-- The data follows --
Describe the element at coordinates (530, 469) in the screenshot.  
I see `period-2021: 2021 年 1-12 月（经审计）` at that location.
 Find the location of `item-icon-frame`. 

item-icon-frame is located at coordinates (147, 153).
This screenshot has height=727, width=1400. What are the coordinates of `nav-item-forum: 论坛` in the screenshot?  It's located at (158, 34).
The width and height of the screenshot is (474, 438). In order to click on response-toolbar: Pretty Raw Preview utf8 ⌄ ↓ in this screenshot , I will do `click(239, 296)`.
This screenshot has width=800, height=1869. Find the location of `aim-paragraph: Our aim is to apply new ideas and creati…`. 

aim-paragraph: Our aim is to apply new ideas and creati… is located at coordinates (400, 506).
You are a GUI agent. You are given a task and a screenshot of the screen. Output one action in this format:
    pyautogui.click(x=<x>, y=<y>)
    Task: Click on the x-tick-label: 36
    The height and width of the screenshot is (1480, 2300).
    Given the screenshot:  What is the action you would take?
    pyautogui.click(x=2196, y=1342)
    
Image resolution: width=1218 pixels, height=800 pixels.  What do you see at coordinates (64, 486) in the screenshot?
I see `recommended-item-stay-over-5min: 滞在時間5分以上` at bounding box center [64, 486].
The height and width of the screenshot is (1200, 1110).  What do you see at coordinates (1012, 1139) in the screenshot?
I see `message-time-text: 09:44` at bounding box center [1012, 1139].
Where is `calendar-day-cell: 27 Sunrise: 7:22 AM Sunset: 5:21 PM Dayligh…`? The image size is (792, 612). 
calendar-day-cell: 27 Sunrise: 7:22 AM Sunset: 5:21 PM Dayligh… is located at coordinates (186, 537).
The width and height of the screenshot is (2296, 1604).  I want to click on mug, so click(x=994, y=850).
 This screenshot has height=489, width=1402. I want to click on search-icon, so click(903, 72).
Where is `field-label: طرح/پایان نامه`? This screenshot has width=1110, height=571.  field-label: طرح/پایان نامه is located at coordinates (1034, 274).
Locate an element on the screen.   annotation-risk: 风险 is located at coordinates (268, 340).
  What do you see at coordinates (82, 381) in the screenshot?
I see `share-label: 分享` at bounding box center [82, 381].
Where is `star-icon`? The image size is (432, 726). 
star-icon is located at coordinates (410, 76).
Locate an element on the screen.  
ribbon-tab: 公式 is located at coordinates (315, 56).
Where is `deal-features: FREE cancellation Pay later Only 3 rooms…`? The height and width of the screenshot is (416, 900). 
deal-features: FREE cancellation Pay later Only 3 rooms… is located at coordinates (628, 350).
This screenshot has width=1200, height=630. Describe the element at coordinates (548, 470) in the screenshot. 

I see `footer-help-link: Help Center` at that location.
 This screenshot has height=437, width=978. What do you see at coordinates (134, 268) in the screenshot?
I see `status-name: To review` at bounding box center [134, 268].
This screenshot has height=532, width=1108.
-- The data concluded --
Copy every one of the entries above word for word.

Describe the element at coordinates (530, 469) in the screenshot.  
I see `period-2021: 2021 年 1-12 月（经审计）` at that location.
 Find the location of `item-icon-frame`. 

item-icon-frame is located at coordinates (147, 153).
This screenshot has height=727, width=1400. What are the coordinates of `nav-item-forum: 论坛` in the screenshot?  It's located at (158, 34).
The width and height of the screenshot is (474, 438). In order to click on response-toolbar: Pretty Raw Preview utf8 ⌄ ↓ in this screenshot , I will do `click(239, 296)`.
This screenshot has width=800, height=1869. Find the location of `aim-paragraph: Our aim is to apply new ideas and creati…`. 

aim-paragraph: Our aim is to apply new ideas and creati… is located at coordinates (400, 506).
You are a GUI agent. You are given a task and a screenshot of the screen. Output one action in this format:
    pyautogui.click(x=<x>, y=<y>)
    Task: Click on the x-tick-label: 36
    The height and width of the screenshot is (1480, 2300).
    Given the screenshot:  What is the action you would take?
    pyautogui.click(x=2196, y=1342)
    
Image resolution: width=1218 pixels, height=800 pixels.  What do you see at coordinates (64, 486) in the screenshot?
I see `recommended-item-stay-over-5min: 滞在時間5分以上` at bounding box center [64, 486].
The height and width of the screenshot is (1200, 1110).  What do you see at coordinates (1012, 1139) in the screenshot?
I see `message-time-text: 09:44` at bounding box center [1012, 1139].
Where is `calendar-day-cell: 27 Sunrise: 7:22 AM Sunset: 5:21 PM Dayligh…`? The image size is (792, 612). 
calendar-day-cell: 27 Sunrise: 7:22 AM Sunset: 5:21 PM Dayligh… is located at coordinates (186, 537).
The width and height of the screenshot is (2296, 1604).  I want to click on mug, so click(x=994, y=850).
 This screenshot has height=489, width=1402. I want to click on search-icon, so click(903, 72).
Where is `field-label: طرح/پایان نامه`? This screenshot has width=1110, height=571.  field-label: طرح/پایان نامه is located at coordinates (1034, 274).
Locate an element on the screen.   annotation-risk: 风险 is located at coordinates (268, 340).
  What do you see at coordinates (82, 381) in the screenshot?
I see `share-label: 分享` at bounding box center [82, 381].
Where is `star-icon`? The image size is (432, 726). 
star-icon is located at coordinates (410, 76).
Locate an element on the screen.  
ribbon-tab: 公式 is located at coordinates (315, 56).
Where is `deal-features: FREE cancellation Pay later Only 3 rooms…`? The height and width of the screenshot is (416, 900). 
deal-features: FREE cancellation Pay later Only 3 rooms… is located at coordinates (628, 350).
This screenshot has width=1200, height=630. Describe the element at coordinates (548, 470) in the screenshot. 

I see `footer-help-link: Help Center` at that location.
 This screenshot has height=437, width=978. What do you see at coordinates (134, 268) in the screenshot?
I see `status-name: To review` at bounding box center [134, 268].
This screenshot has height=532, width=1108.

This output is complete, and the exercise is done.